I'm as cynical (practical?) as you and agree with most of this, but I wonder if you're underrating a dynamic in how basic moral convictions are formed, at least in my peer group - possibly a newish one we haven't widely grappled with yet.

In high school, most of us had the average privileged secular median opinion of gay rights ("not anti-gay but sometimes gay jokes are funny.") We didn't know that we knew any gay people. Through the internet (mostly pre-facebook), we came into contact with queer voices, and a plight that previously felt abstract to us became real. And so, not instantly, we came around on the political goals, and we lobbied our conservative parents, and it wasn't so much that we censored ourselves as that certain jokes stopped feeling as funny. Certainly, as social platforms ascended, there would eventually be social credit for this, but the process of getting to these beliefs was earnest.
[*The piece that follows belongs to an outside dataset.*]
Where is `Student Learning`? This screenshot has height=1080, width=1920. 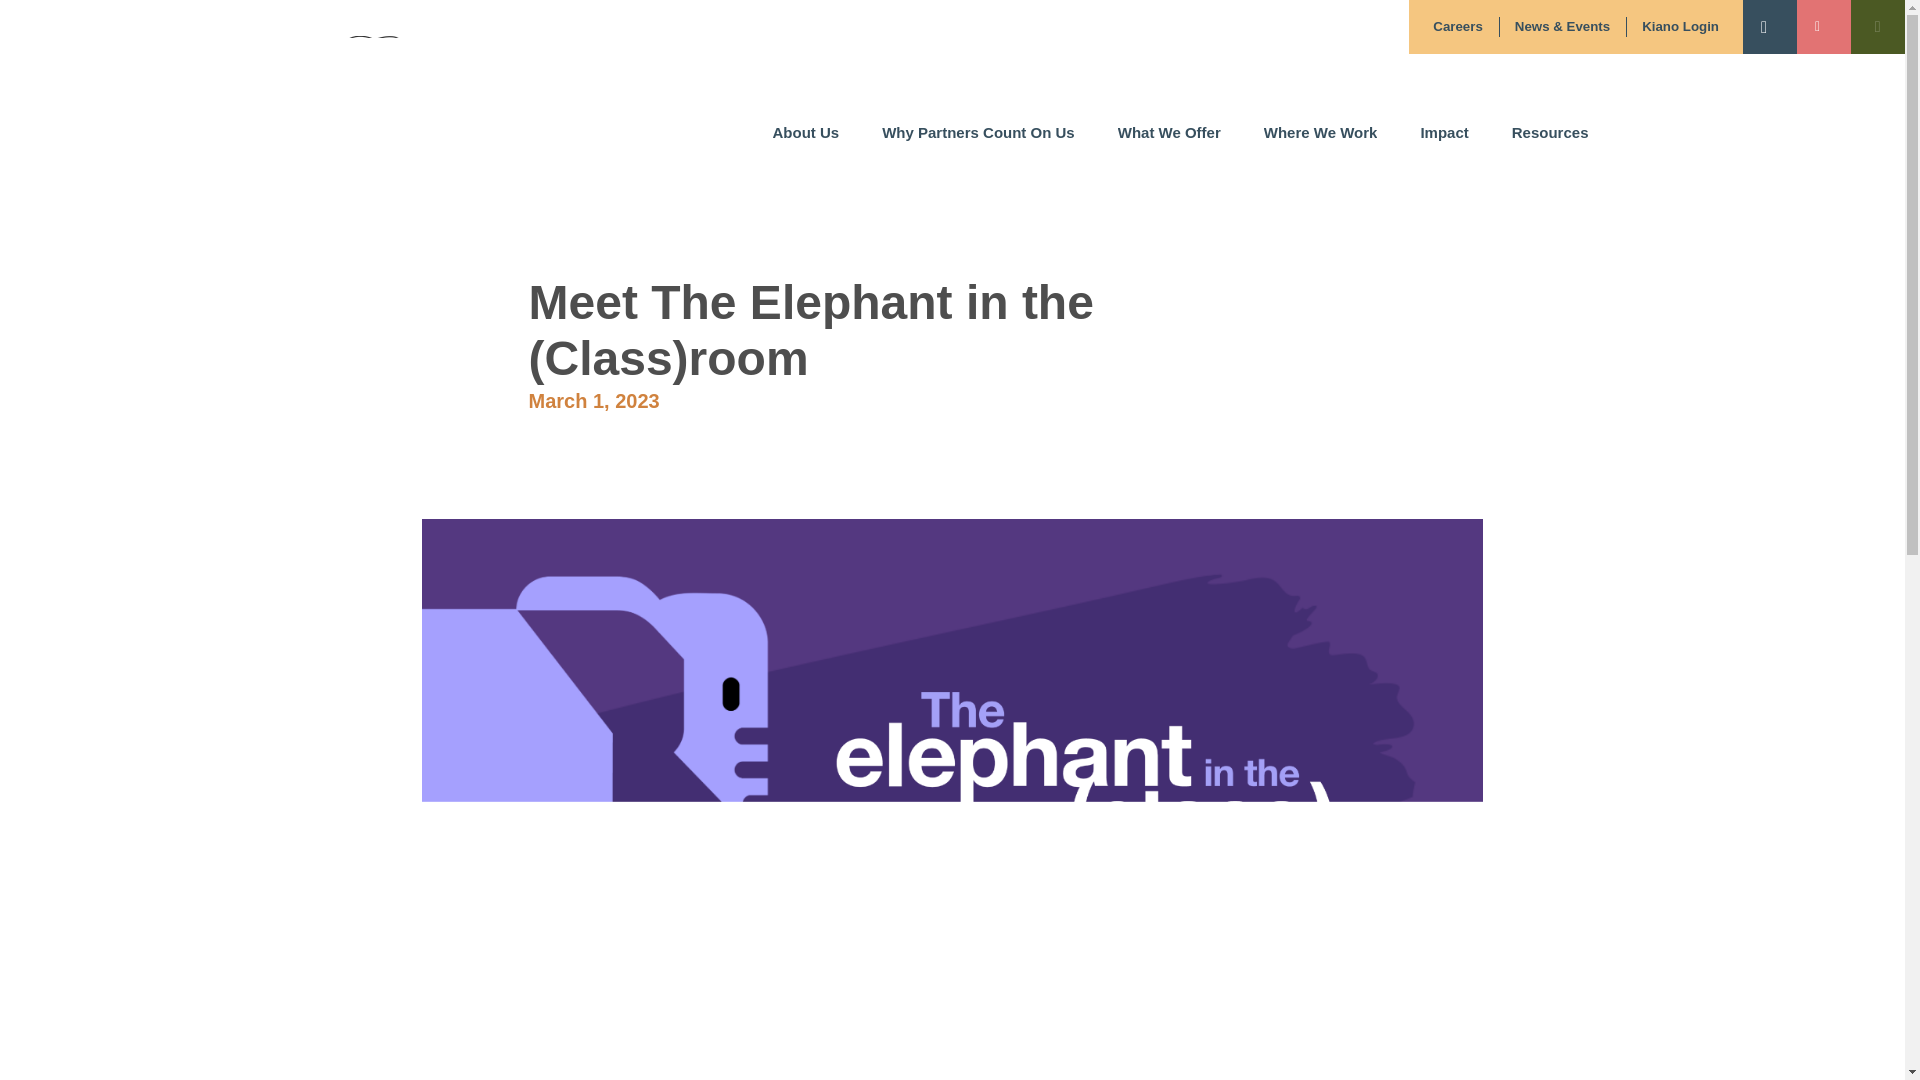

I think the problem is that this process of moral revision has stopped being introspective and has become knee-jerk automatic, and is now expected so instantaneously and on such specific positions that it's impossible to know who to listen to, or to avoid treating communities as monolithic. It's performative because it's public, yes, but many friends who started advocating for stuff I consider dodgy (a slogan like "defund the police," say) didn't do it them because they were afraid of being shamed. They just thought there was a moral "authority" on a problem they haven't experienced that they should defer to, and tried their best to identify the right one on the internet. It's more in keeping with what you said about writing (or not writing) about trans issues - there are some basic humane convictions I believe really strongly and a whole bunch of other stuff I'm just not sure about.

Obviously "what beliefs are moral?" ≠ "what can I publicly say that will help/won't hurt my career?", and I can't speak to Robinson or anybody else, but I don't think this internal dilemma is usually mercenary. Maybe that thought is an optimistic luxury that comes from having a small audience, but many of us have the memory of phasing out bad beliefs, and so the attempt to revise or improve in the present tense becomes a kind of moral whiplash that's a fact of adult life. I'm not saying this is a wise way of living, but I think for a lot of people, even writers, it's sincere. It's Hanlon's razor or Scott Alexander's Moloch spiel - you don't need lots of individually mendacious grifters to wind up with a shitty orthodoxy that's reliant on unacknowledged "grift."